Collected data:
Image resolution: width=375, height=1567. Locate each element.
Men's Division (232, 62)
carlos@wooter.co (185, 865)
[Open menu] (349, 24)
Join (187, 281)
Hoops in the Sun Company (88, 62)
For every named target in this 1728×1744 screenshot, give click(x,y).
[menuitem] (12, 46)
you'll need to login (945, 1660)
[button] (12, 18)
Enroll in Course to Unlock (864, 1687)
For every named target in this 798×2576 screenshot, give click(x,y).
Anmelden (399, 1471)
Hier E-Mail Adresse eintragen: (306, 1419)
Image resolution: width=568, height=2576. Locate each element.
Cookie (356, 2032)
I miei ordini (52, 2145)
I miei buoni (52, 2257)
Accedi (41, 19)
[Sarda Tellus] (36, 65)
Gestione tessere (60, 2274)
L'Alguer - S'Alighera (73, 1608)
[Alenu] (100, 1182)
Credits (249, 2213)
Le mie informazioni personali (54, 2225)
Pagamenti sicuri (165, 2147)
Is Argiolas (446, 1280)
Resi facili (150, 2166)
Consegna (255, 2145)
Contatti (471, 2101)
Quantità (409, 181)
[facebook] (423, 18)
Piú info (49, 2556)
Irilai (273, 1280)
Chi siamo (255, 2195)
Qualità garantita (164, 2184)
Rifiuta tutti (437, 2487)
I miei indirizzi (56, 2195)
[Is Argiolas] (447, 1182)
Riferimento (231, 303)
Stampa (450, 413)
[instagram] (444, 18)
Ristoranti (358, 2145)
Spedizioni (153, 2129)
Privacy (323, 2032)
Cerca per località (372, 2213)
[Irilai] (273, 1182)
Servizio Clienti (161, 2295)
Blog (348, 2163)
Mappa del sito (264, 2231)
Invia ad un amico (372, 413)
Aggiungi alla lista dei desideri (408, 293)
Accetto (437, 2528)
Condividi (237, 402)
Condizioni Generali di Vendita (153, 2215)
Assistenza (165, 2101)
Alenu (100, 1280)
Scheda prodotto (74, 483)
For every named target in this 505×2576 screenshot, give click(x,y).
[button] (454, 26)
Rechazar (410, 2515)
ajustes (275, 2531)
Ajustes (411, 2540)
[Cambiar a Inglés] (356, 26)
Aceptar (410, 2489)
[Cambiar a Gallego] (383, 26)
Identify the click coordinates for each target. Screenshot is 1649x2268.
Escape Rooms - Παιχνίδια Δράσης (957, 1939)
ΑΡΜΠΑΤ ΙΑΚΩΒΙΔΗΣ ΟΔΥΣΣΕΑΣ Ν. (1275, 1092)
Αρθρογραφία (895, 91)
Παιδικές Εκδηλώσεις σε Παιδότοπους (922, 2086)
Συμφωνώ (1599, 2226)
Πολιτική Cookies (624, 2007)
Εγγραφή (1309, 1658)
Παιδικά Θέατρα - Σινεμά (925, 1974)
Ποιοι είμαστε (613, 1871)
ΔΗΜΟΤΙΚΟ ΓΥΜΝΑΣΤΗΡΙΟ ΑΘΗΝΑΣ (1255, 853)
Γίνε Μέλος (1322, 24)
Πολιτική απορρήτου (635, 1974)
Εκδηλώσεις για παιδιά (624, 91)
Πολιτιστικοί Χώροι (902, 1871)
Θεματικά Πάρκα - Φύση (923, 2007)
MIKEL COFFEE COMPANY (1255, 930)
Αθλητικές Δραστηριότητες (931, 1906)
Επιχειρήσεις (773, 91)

What is expected:
Report the number of lines in the records above that contain "Locate", with no other text.

Solved problem:
2